With the Stackdriver Monitoring API, you can work with Stackdriver metric data pertaining to monitored resources in Google Cloud Platform (GCP) or elsewhere.
Essential concepts:
- Metric data is associated with a monitored resource. A monitored resource has a resource type and a set of resource labels — key-value pairs — that identify the particular resource.
- A metric further identifies the particular kind of data that is being collected. It has a metric type and a set of metric labels that, when combined with the resource labels, identify a particular time series.
- A time series is a collection of data points associated with points or intervals in time.
Please refer to the documentation for the Stackdriver Monitoring API for more information.
At present, this client library supports the following features of the API:
- Querying of time series.
- Querying of metric descriptors and monitored resource descriptors.

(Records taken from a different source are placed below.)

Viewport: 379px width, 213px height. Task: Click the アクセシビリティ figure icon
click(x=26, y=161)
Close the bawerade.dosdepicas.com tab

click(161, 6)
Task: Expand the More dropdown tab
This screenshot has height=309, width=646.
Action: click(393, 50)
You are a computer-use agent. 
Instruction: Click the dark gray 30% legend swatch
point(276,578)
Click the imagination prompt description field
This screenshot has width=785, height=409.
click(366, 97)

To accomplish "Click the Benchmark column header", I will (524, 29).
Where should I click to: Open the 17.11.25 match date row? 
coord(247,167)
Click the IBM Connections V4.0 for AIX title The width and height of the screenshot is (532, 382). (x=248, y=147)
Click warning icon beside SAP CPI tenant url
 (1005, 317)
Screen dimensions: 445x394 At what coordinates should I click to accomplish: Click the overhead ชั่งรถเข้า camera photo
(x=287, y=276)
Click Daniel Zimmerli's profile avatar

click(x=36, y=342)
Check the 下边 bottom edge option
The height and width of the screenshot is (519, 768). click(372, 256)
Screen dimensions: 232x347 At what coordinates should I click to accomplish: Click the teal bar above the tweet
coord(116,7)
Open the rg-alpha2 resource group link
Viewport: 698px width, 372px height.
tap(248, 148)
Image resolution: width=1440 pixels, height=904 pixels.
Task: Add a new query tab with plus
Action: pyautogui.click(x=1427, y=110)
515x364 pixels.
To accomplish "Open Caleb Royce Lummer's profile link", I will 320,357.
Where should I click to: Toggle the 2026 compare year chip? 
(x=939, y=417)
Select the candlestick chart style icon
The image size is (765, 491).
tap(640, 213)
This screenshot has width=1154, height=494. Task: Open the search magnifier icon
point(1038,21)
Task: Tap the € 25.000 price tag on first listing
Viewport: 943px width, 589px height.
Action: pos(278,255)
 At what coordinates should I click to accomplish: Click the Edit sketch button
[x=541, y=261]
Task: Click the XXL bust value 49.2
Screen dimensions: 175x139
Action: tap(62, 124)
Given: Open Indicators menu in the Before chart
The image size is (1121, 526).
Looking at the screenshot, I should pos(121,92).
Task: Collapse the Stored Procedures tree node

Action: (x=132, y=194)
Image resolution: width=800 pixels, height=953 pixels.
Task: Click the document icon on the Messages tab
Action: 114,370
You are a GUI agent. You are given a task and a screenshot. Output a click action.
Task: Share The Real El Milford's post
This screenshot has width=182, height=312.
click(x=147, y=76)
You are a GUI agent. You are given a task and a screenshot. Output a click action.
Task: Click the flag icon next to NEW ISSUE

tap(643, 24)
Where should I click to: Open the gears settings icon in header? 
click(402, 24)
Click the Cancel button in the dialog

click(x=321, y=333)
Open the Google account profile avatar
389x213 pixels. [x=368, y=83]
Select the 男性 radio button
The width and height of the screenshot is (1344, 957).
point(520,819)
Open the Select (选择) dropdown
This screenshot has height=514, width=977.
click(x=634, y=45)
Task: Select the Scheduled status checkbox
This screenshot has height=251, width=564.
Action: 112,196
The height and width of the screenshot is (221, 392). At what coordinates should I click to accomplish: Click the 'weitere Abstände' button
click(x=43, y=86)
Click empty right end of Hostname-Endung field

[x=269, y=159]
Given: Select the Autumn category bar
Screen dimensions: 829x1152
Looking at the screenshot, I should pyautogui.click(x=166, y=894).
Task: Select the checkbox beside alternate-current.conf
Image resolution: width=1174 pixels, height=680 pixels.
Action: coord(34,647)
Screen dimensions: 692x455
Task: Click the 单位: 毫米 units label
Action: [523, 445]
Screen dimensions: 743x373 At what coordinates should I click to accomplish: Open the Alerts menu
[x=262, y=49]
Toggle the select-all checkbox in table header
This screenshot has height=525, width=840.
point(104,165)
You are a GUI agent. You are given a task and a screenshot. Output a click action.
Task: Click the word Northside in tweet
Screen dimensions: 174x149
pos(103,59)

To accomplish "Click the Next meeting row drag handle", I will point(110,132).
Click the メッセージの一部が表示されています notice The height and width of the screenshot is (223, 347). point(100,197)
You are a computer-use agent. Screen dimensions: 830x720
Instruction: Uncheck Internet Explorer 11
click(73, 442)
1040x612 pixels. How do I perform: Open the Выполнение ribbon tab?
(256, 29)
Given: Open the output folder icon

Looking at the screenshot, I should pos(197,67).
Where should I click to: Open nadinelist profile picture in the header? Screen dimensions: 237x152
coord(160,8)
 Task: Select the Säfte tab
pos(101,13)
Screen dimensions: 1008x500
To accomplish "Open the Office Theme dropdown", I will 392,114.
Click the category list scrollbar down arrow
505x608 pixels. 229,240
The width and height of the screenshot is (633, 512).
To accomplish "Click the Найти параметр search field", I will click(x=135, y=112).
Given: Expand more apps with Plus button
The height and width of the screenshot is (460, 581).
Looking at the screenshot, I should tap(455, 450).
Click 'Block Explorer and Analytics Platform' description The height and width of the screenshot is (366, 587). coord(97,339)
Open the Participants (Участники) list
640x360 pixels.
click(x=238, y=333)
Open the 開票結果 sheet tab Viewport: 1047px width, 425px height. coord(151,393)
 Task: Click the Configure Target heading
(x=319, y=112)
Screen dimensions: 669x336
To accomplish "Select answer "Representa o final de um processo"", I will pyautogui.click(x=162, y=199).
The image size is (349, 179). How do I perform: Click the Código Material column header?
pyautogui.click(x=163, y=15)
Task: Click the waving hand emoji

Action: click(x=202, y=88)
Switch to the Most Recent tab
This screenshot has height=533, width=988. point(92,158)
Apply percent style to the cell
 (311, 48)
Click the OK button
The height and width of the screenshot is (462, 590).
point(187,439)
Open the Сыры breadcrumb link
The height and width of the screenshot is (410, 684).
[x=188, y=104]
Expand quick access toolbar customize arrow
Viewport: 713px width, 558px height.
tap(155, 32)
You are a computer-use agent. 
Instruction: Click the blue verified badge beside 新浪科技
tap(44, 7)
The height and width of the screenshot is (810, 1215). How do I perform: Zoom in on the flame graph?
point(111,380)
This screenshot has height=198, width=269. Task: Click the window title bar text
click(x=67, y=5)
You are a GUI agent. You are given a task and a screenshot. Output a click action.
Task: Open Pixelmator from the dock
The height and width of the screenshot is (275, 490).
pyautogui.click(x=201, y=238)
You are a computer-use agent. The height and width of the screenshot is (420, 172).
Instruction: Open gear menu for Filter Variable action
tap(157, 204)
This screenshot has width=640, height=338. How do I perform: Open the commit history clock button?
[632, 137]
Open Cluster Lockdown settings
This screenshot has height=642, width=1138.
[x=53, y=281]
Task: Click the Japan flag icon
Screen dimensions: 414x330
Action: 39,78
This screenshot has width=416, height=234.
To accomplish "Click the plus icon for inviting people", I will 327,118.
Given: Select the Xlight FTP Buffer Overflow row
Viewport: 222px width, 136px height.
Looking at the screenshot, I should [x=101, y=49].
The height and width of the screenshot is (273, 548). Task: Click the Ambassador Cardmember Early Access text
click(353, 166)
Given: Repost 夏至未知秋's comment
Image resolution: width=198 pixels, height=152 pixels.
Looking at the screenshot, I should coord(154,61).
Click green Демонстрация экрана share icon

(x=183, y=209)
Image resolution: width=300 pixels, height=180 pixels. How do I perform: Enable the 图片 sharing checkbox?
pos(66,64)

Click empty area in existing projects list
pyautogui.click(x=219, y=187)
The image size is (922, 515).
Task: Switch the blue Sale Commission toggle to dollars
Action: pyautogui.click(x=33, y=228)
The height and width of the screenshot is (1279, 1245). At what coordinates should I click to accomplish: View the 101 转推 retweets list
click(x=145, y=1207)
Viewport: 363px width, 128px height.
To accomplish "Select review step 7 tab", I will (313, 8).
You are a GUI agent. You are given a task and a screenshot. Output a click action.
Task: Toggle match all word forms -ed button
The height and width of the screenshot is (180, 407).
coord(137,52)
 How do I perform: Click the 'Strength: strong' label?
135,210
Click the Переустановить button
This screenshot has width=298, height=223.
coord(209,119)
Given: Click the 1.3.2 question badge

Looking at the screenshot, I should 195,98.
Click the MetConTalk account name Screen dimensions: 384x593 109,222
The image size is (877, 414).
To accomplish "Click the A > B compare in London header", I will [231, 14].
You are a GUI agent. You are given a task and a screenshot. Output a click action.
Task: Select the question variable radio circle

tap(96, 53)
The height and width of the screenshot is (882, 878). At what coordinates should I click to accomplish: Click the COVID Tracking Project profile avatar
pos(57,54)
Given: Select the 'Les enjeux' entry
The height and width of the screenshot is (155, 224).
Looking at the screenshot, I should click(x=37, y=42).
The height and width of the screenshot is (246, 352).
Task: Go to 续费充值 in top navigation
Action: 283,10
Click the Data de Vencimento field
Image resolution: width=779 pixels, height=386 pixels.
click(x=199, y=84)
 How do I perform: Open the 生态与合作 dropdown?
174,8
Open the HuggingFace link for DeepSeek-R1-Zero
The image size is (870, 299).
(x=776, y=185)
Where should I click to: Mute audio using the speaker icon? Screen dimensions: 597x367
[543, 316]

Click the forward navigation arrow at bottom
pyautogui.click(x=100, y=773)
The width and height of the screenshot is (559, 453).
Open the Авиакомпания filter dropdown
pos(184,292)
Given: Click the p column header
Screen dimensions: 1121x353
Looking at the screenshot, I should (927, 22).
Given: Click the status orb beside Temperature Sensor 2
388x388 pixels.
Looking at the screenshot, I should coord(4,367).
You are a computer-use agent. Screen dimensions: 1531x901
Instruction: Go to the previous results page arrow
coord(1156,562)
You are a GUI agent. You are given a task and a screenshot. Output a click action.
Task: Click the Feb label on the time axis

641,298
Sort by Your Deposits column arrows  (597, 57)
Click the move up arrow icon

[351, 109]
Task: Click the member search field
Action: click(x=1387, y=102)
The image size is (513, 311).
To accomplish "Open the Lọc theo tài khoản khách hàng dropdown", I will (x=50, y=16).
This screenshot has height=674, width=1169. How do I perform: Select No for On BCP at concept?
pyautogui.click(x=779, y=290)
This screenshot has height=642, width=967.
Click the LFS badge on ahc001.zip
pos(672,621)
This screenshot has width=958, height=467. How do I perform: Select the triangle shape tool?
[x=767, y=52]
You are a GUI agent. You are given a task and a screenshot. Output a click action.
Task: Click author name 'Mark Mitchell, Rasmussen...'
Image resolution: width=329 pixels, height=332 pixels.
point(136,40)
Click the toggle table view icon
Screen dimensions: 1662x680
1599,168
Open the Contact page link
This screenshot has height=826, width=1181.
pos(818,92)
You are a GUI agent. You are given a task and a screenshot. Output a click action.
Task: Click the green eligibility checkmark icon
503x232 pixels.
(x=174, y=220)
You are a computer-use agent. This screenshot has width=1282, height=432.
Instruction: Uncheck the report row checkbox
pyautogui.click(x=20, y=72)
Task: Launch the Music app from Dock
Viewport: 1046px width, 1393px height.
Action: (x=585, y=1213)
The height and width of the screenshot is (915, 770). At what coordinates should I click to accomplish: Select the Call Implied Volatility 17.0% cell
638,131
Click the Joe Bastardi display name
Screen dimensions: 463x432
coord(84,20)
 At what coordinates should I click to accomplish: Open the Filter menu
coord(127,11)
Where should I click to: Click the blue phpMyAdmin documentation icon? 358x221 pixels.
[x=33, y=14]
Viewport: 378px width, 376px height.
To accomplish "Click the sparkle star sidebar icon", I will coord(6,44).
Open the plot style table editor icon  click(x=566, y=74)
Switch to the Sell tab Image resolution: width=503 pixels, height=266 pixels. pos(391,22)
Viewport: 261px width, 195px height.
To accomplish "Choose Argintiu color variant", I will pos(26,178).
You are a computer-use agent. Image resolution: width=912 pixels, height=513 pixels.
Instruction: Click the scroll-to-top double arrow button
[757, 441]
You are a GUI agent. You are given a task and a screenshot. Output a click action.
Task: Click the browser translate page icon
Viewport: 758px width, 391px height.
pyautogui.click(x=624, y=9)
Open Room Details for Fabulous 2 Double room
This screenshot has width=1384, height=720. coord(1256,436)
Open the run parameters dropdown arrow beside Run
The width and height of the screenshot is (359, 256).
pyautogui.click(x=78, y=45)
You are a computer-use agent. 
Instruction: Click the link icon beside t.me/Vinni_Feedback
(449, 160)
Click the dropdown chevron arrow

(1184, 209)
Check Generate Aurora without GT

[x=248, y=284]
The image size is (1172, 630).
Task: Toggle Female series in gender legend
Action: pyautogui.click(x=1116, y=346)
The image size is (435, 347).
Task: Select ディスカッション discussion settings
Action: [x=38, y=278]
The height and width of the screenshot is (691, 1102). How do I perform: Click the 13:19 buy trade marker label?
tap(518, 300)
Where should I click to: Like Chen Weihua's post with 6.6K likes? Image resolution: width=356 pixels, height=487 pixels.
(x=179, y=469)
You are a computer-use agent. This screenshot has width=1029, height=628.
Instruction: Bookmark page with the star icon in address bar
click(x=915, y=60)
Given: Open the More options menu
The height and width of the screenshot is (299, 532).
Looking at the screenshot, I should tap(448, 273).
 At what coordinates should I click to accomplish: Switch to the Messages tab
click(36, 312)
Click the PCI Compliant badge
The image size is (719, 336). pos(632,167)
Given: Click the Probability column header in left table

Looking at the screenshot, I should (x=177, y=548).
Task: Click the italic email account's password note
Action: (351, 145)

- Creation and deletion of metric descriptors for custom metrics.
- Writing of custom metric data.
The Stackdriver Monitoring client library generally makes its functionality available as methods of the monitoring :class:`~google.cloud.monitoring.client.Client` class. A :class:`~google.cloud.monitoring.client.Client` instance holds authentication credentials and the ID of the target project with which the metric data of interest is associated. This project ID will often refer to a Stackdriver account binding multiple GCP projects and AWS accounts. It can also simply be the ID of a monitored project.
Most often the authentication credentials will be determined implicitly from your environment. See :doc:`google-cloud-auth` for more information.
It is thus typical to create a client object as follows:
>>> from google.cloud import monitoring >>> client = monitoring.Client(project='target-project')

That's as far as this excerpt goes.